Comment le militantisme en est-il arrivé là ? Qu’est-ce qui l’a permis ?

La pseudo-écologie infuse une désinformation complexe depuis plusieurs dizaines d’années, qui va se structurer en plusieurs couches, pour répondre aux éventuelles objections et doutes des militants. Elle a, en outre, infiltré diverses organisations et gagné au fil des années en légitimité. En même temps, l’écoanxiété et les discours alarmistes augmentent les rétributions cognitives à participer aux actions présentées comme des solutions. Cela permet de vendre des actions de plus en plus extrêmes à un plus grand nombre.

Les pseudo-écologistes effraient et agitent la population, présentent comme interdites les solutions (ex : OGM, nucléaire, technologie en général), désinforment pour brouiller la réalité et enferment ainsi leurs audience dans une impasse … qui n’a qu’une issue : faire ce qu’ils préconisent. Plus l’écoanxiété se développe, plus de personnes sont jetées dans ce tunnel, dans ce parcours commercial, qui peut les broyer.

J’insiste sur le terme « broyer » : ils sont réellement de la chair à canon. Il n’y a qu’à penser aux jeunes blessés à Sainte-Soline. Ce ne sont pas les dirigeants écologistes dont les mains explosent en ramassant des grenades.

Que faire face à ce dévoiement du militantisme ?

Le cancer militant a ceci de particulier que lutter directement contre lui peut avoir tendance à le renforcer. Cela confirme les militants dans leur identité contestataire et donne des armes aux leaders pour mobiliser et radicaliser la base.

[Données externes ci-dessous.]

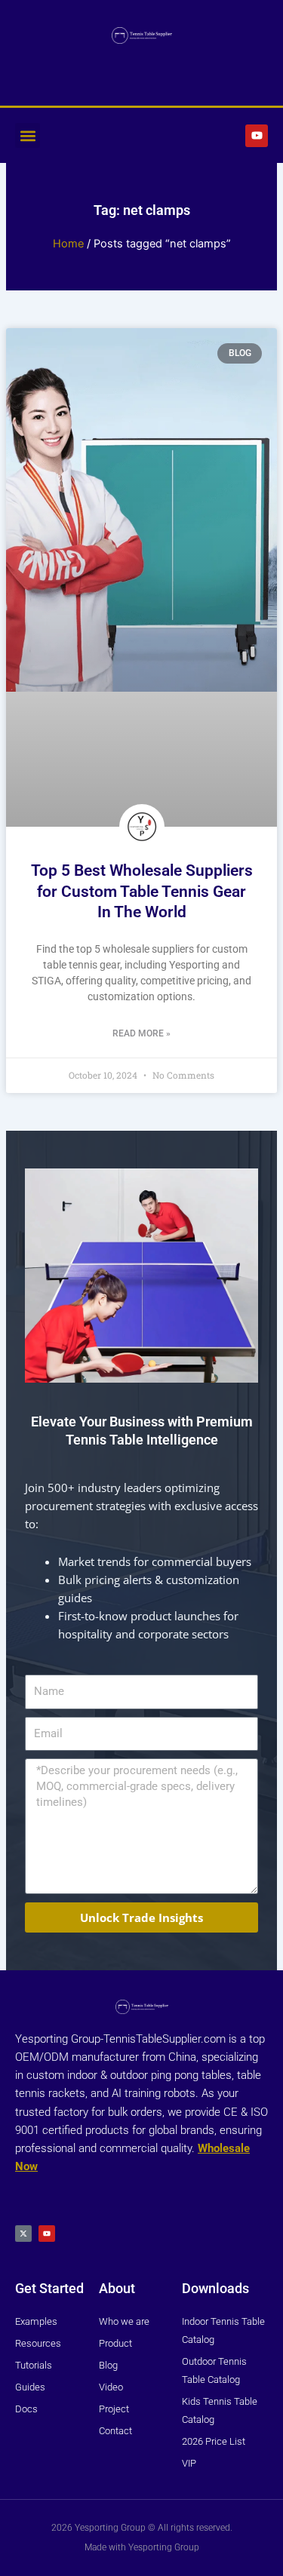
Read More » (141, 1033)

Cela peut être inévitable, mais la meilleure méthode est d’affaiblir les structures favorisant les mécaniques cancer militant.

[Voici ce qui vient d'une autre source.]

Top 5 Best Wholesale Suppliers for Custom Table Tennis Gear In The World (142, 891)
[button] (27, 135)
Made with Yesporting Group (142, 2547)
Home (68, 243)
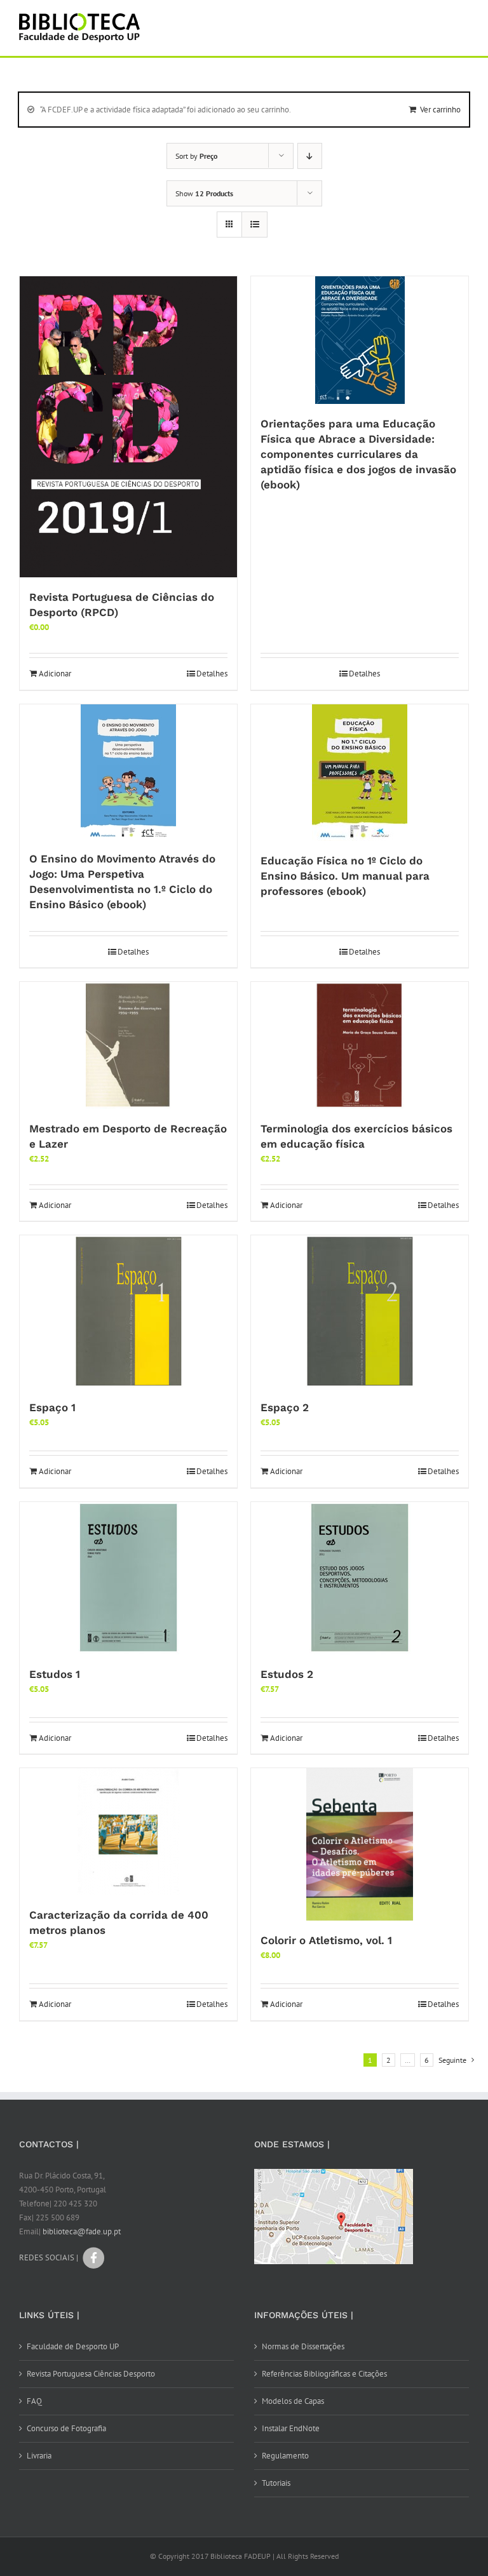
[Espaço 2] (359, 1311)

Cela passe évidemment par la déconstruction de la désinformation de chaque sujet. Néanmoins, il faut lutter contre quelque chose de plus global, qui est trop répandu : l’idée que le militantisme est désintéressé. Si on comprenait précisément que, quand les militants détruisent, cassent et font, en substance, n’importe quoi, c’est pour un intérêt personnel, on diminuerait radicalement les rétributions de ces comportements. Le « militantisme » a été vendu comme une sorte d’excuse par les militants de tous bords, comme quelque chose de vertueux par nature. Il faut se départir de cette idée, il faut désenchanter le militantisme. 

Références

  • Gaxie, D., 1977. Économie des partis et rétributions du militantisme. Revue française de science politique 27, 123–154. https://doi.org/10.3406/rfsp.1977.393715
  • Baumann, A., 2022. Economie du militantisme. Le paradoxe du cancer militant, coll. « Questions contemporaines ». L’Harmattan, Paris., 164p.
  • Baumann, A., 2021. L’agribashing, une violence qui s’ignore, VA éditions., 214p.